## Given instruction
Update the items below by replacing every "Open" with "Select", keeping everything else unchanged. Omit the pictures from your answer.

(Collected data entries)
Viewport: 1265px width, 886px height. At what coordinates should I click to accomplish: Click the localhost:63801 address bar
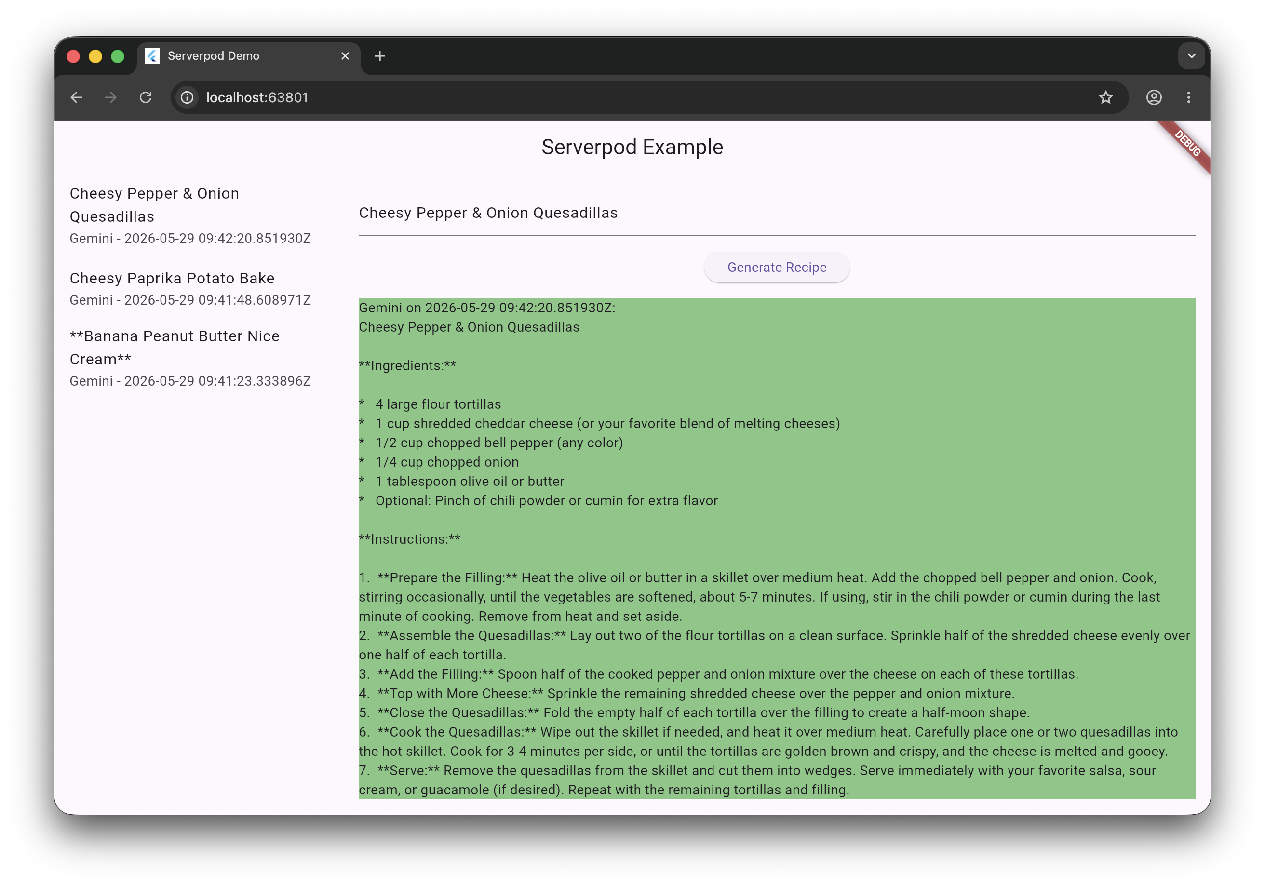click(x=639, y=98)
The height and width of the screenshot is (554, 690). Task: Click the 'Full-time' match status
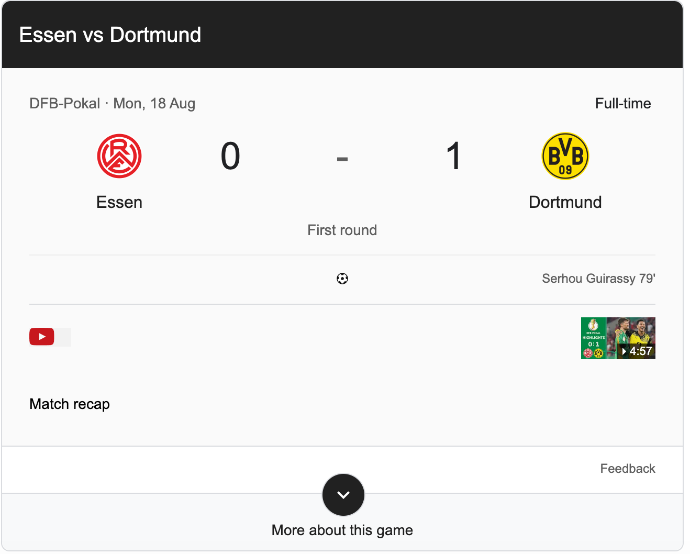[622, 104]
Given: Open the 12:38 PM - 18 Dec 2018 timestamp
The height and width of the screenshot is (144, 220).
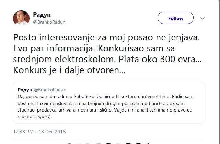Looking at the screenshot, I should (x=39, y=131).
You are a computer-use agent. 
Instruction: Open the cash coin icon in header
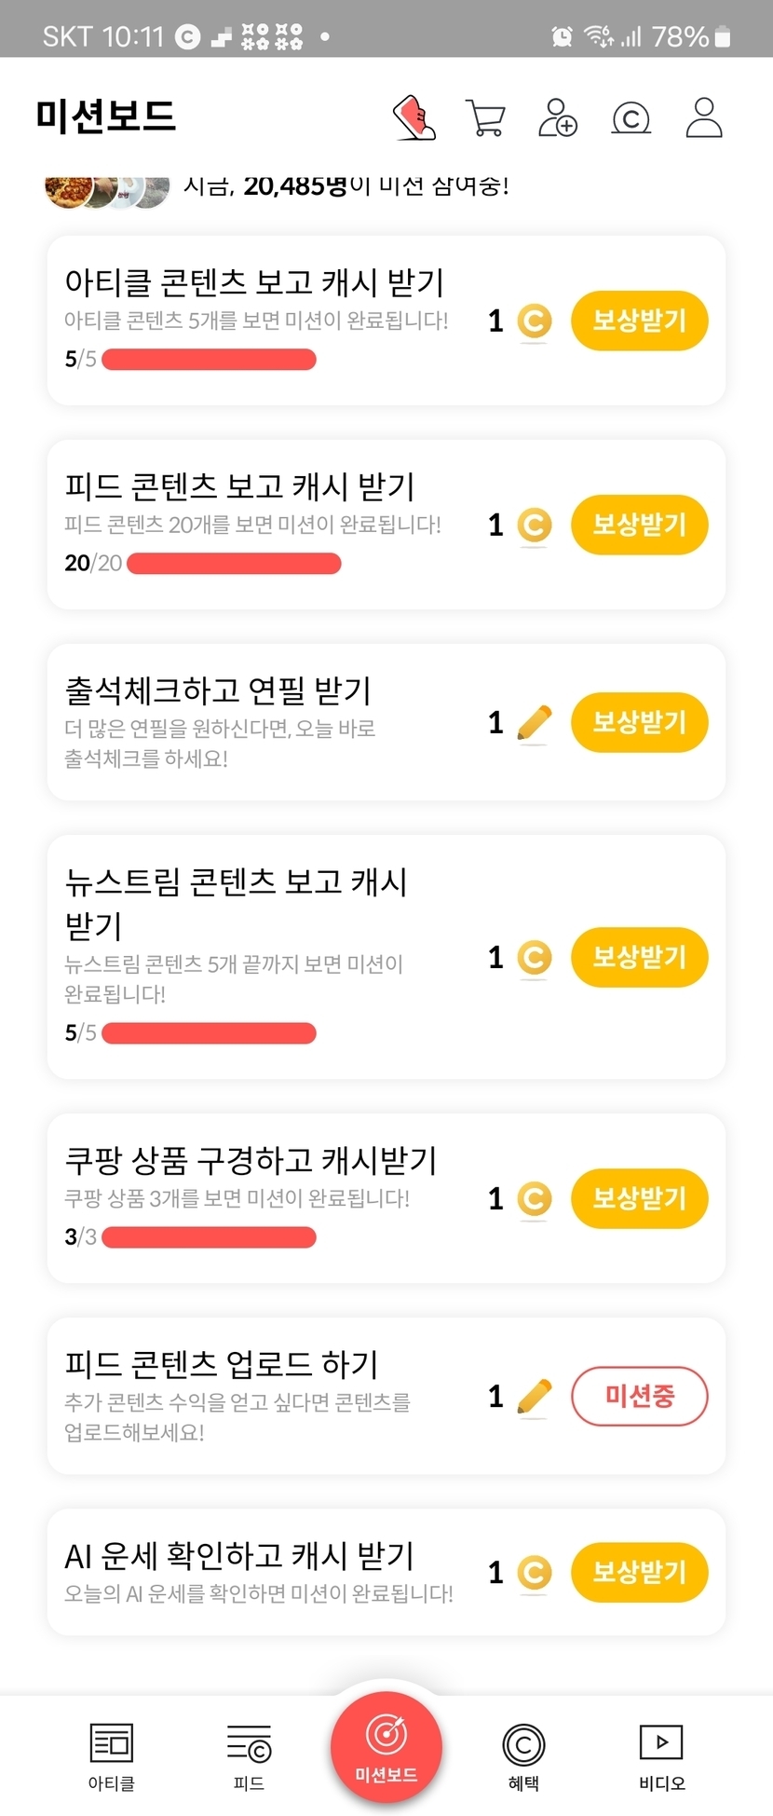pos(631,118)
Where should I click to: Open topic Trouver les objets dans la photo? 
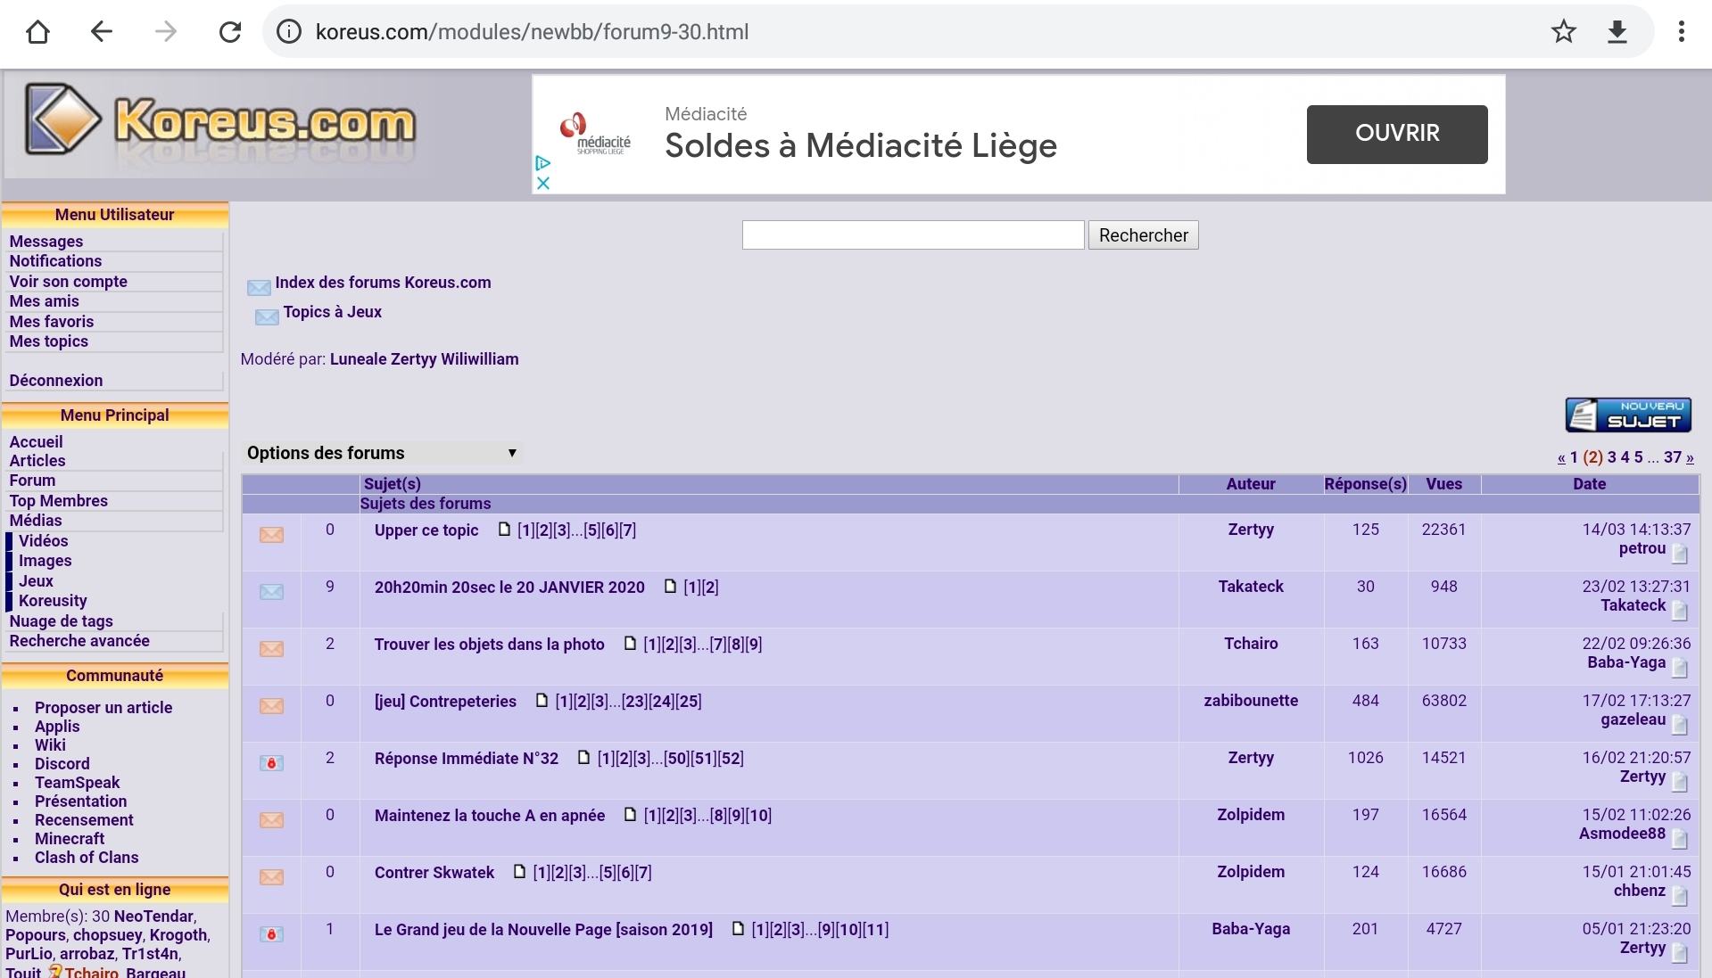coord(489,645)
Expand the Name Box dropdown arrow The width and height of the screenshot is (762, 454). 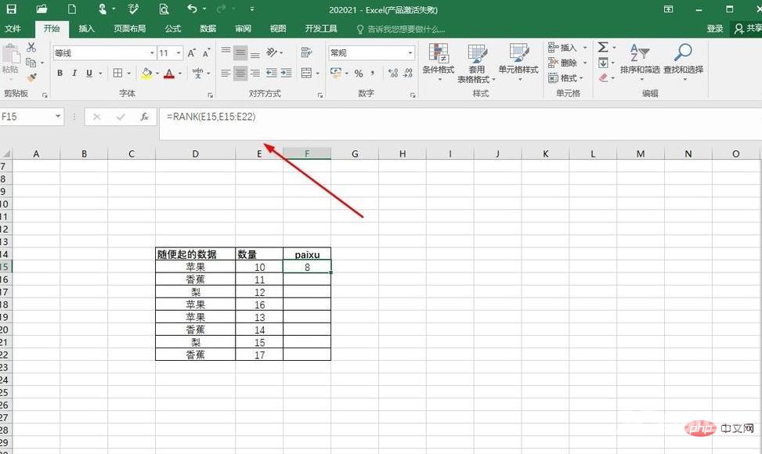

## Solution for this exercise
Viewport: 1265px width, 886px height. At what coordinates should I click to accomplish: Click the localhost:63801 address bar
click(x=639, y=98)
The height and width of the screenshot is (554, 690). Task: Click the 'Full-time' match status
[622, 104]
Given: Select the 12:38 PM - 18 Dec 2018 timestamp
The height and width of the screenshot is (144, 220).
Looking at the screenshot, I should (x=39, y=131).
You are a computer-use agent. 
Instruction: Select the cash coin icon in header
pos(631,118)
Where should I click to: Select topic Trouver les objets dans la photo? 
coord(489,645)
Expand the Name Box dropdown arrow The width and height of the screenshot is (762, 454). 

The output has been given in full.